• [Work to be completed]
What lines in the records below include the word "Select"? Return each one.

• [Given data]
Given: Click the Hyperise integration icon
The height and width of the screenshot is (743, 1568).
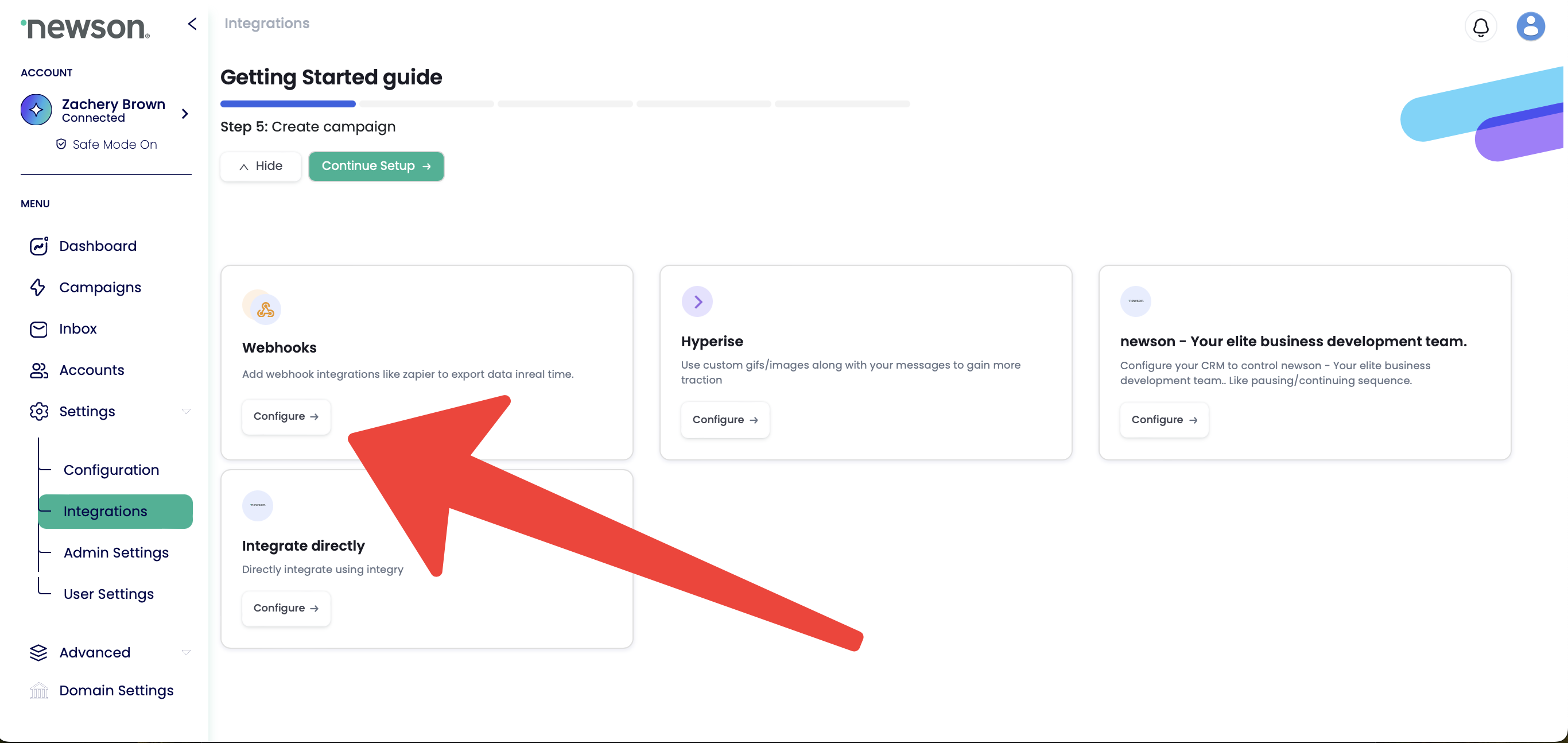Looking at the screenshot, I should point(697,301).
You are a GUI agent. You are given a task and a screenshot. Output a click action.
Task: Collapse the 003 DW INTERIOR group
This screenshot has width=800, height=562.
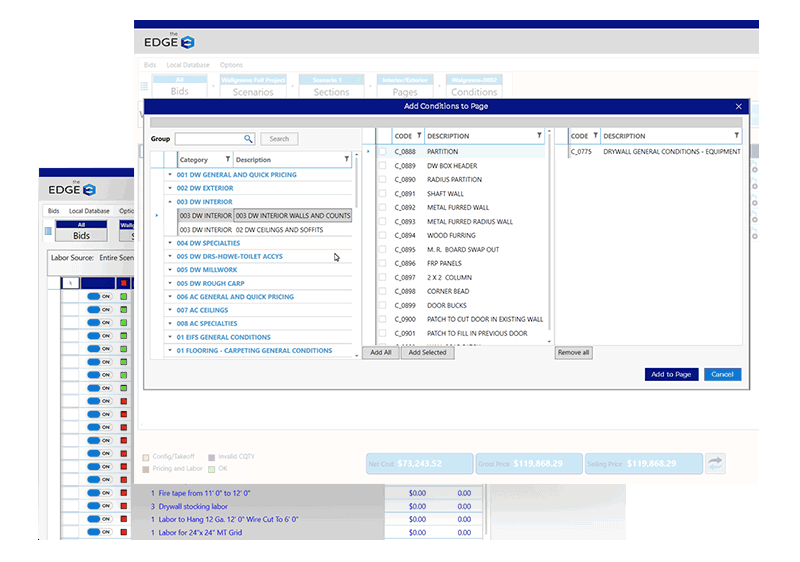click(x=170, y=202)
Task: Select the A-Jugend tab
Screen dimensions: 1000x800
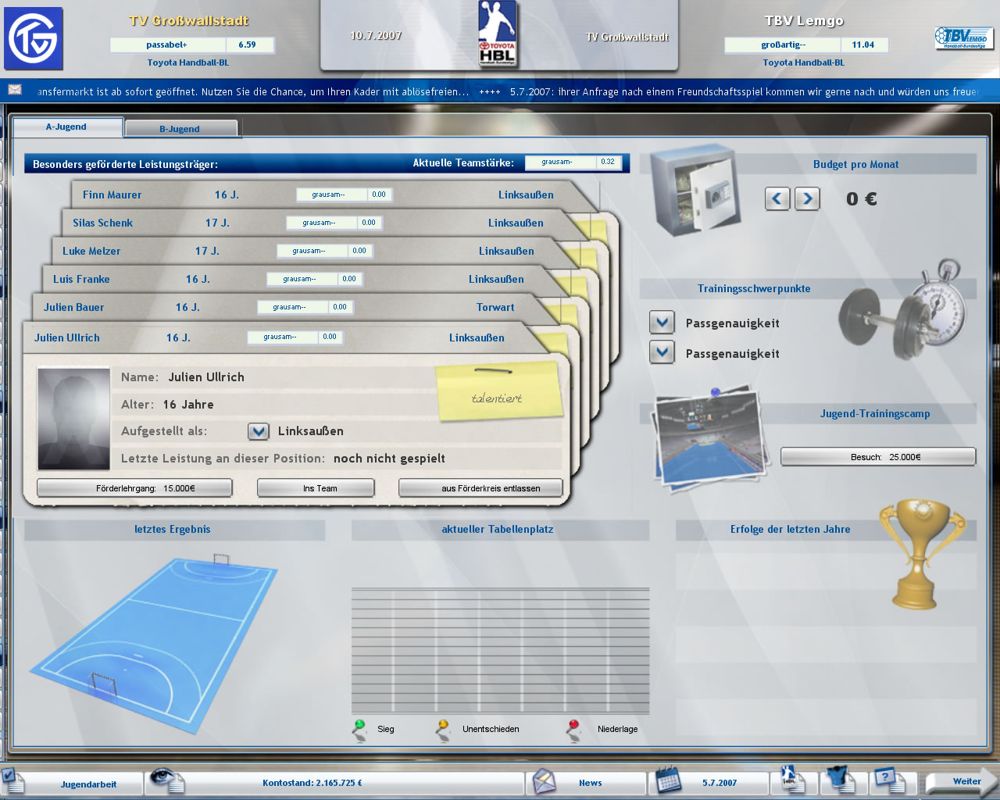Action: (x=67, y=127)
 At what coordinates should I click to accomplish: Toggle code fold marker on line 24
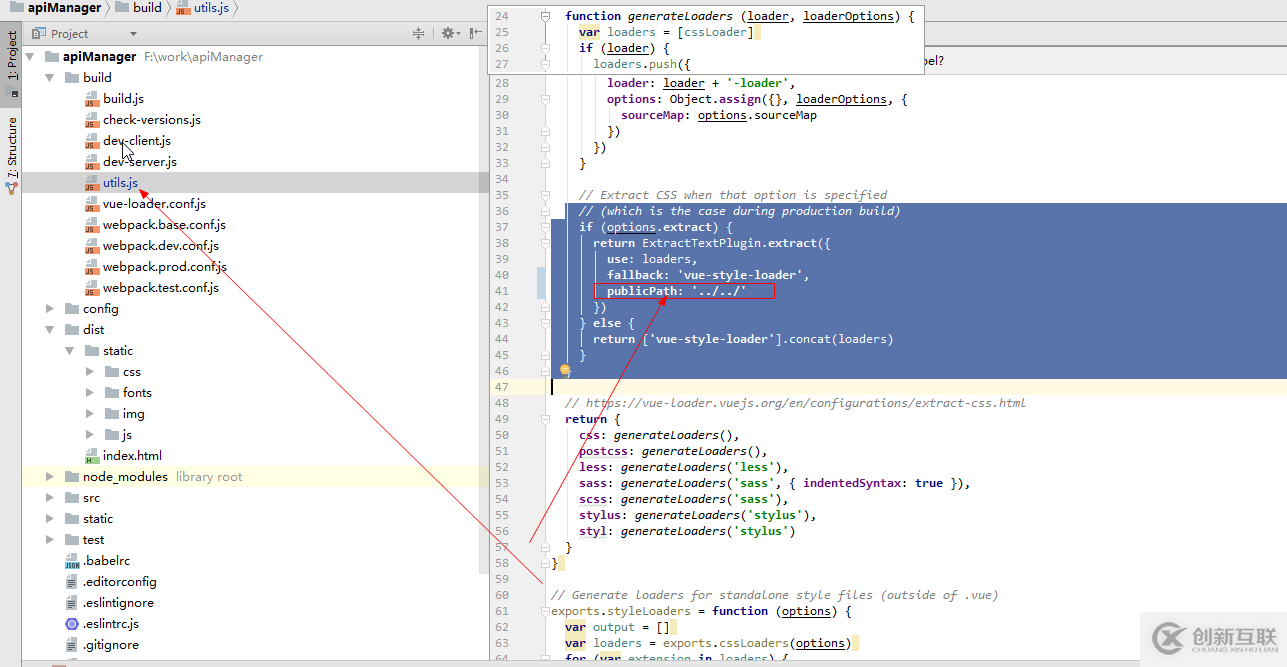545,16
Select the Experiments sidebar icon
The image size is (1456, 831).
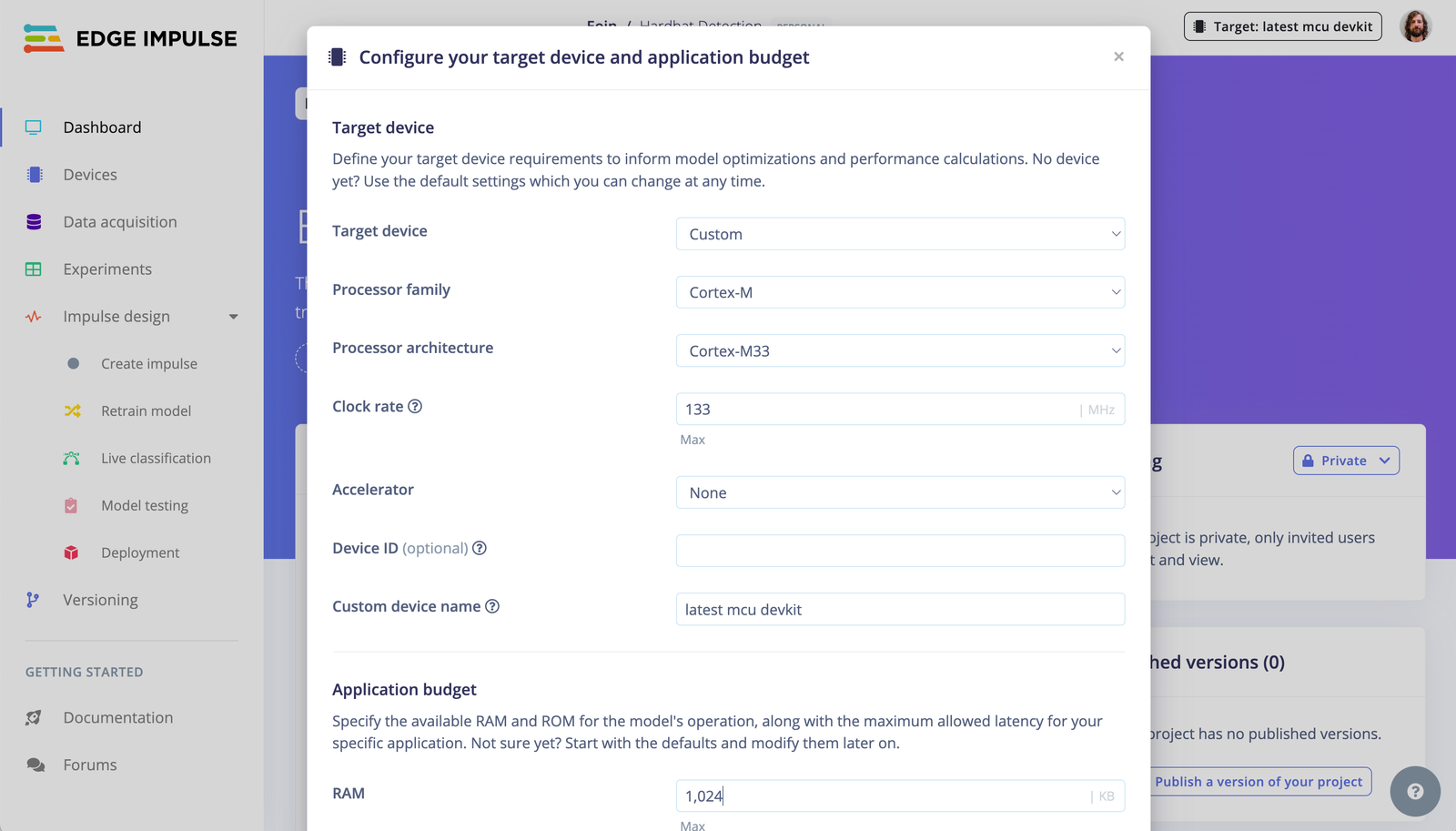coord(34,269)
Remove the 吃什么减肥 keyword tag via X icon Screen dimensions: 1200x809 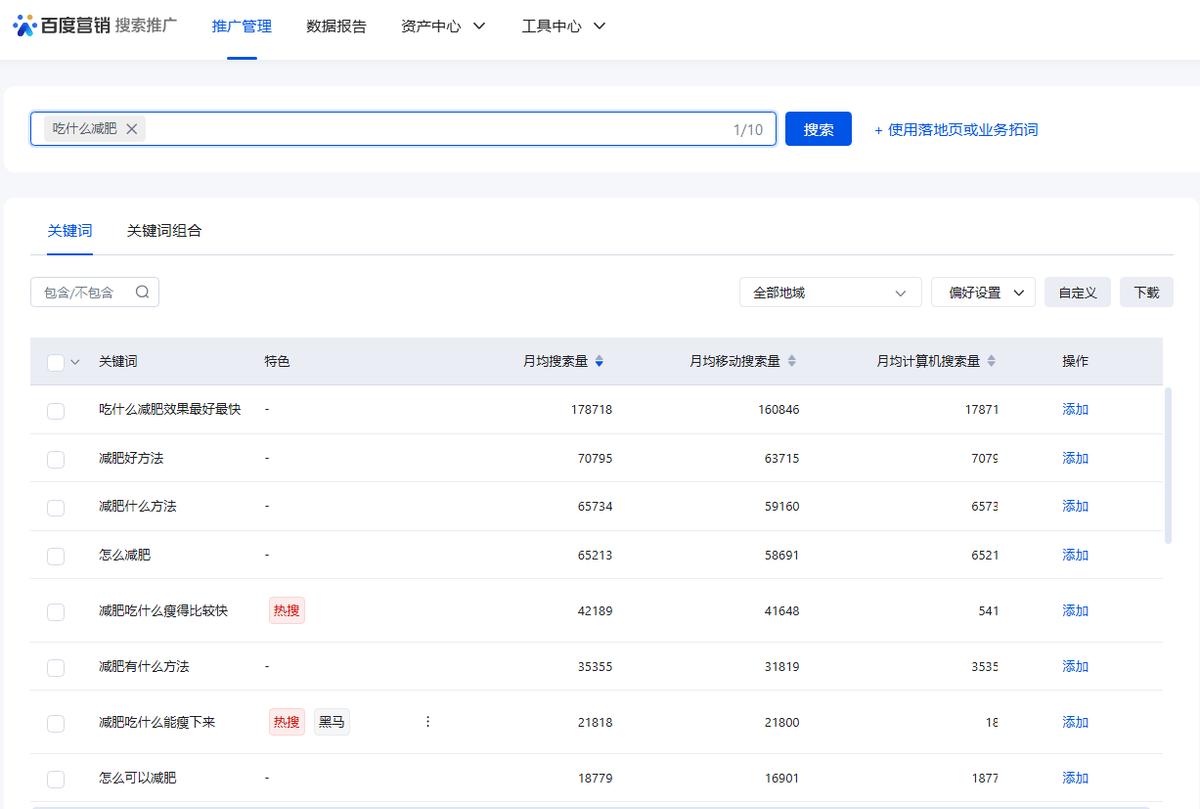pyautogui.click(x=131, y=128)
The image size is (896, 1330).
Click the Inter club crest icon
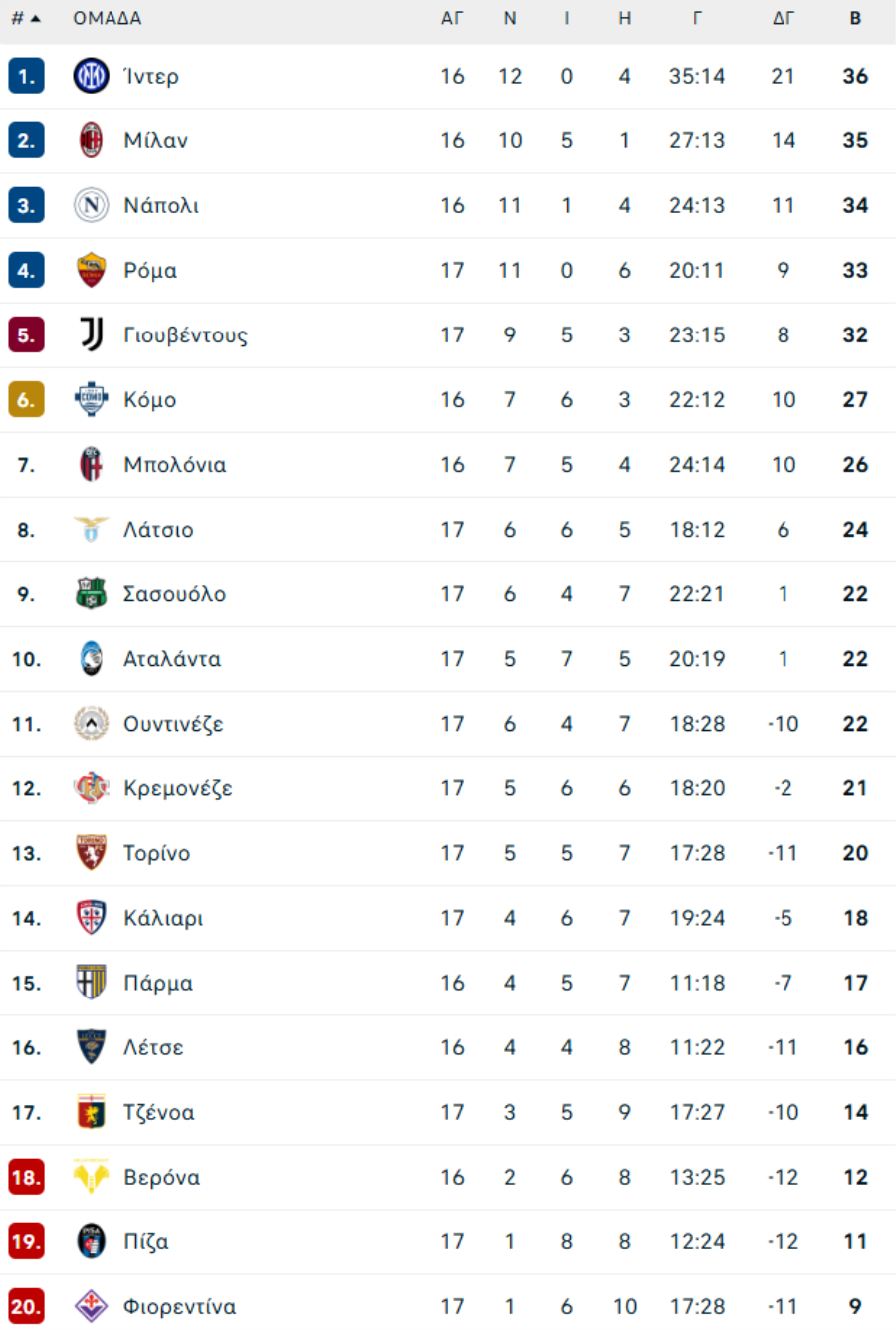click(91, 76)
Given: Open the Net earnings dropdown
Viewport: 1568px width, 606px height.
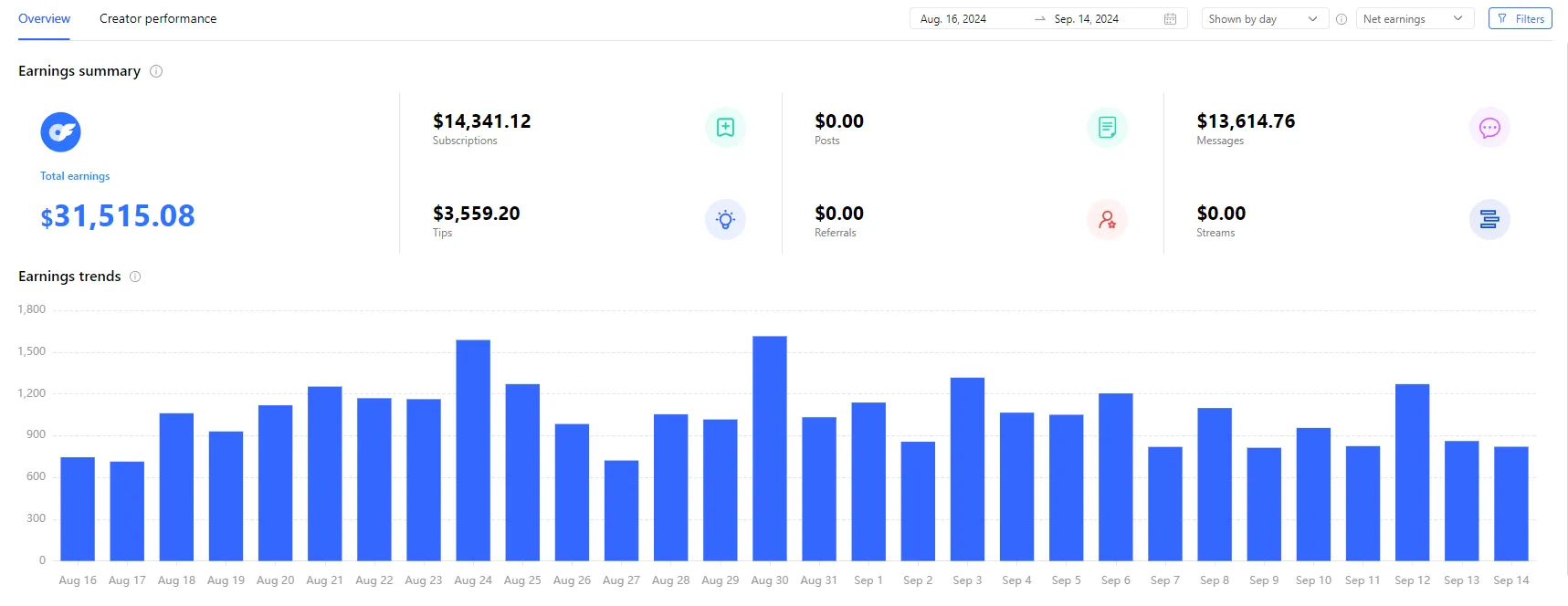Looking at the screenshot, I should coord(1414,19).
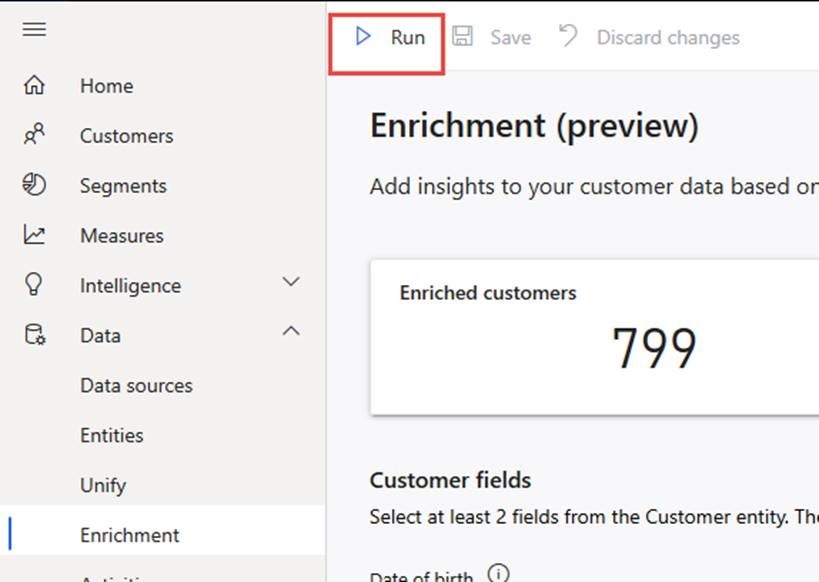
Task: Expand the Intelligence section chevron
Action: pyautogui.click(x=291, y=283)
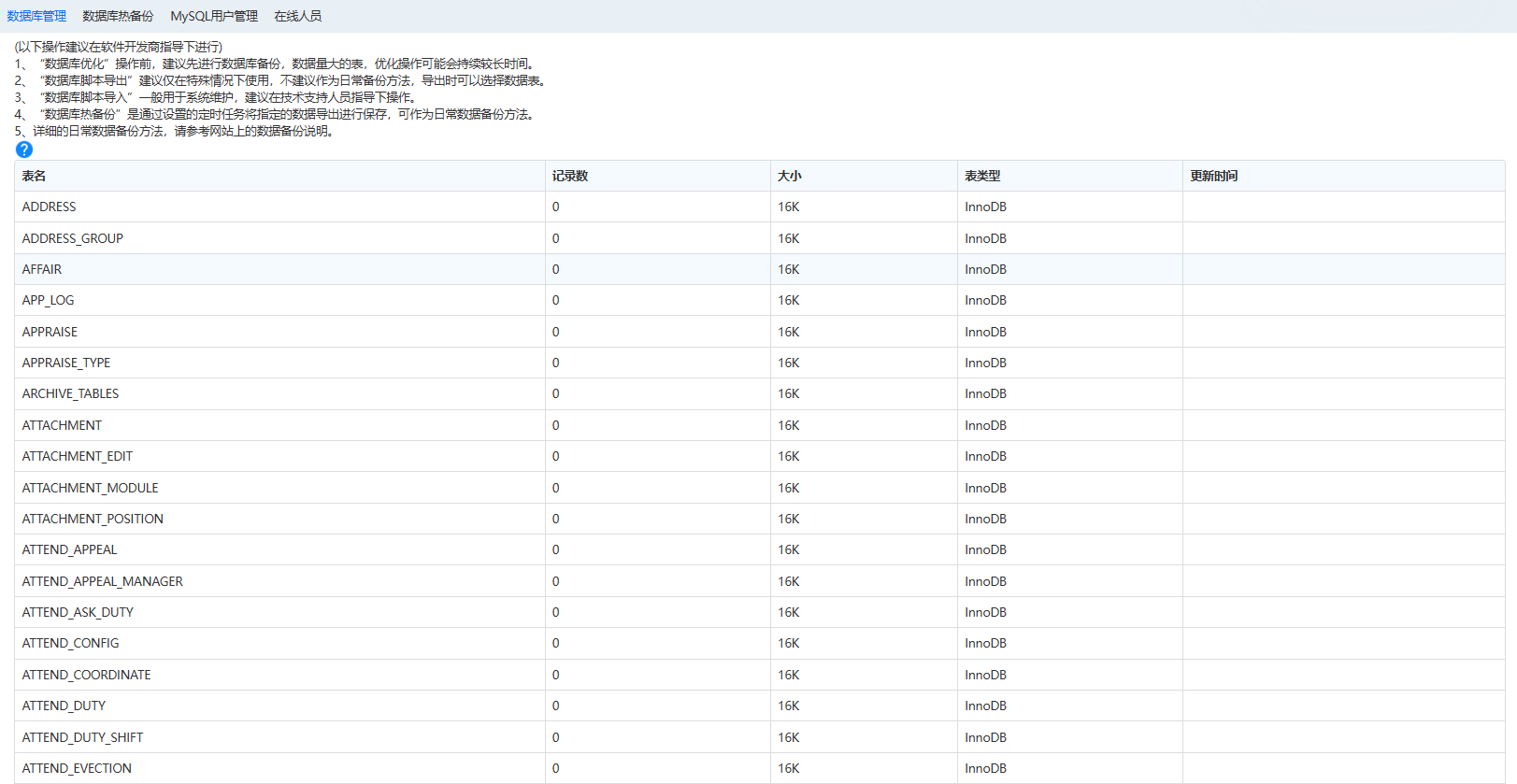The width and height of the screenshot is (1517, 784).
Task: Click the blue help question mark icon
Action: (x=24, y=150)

• [Task output]
Task: Select the A-Jugend tab
Select the Experiments sidebar icon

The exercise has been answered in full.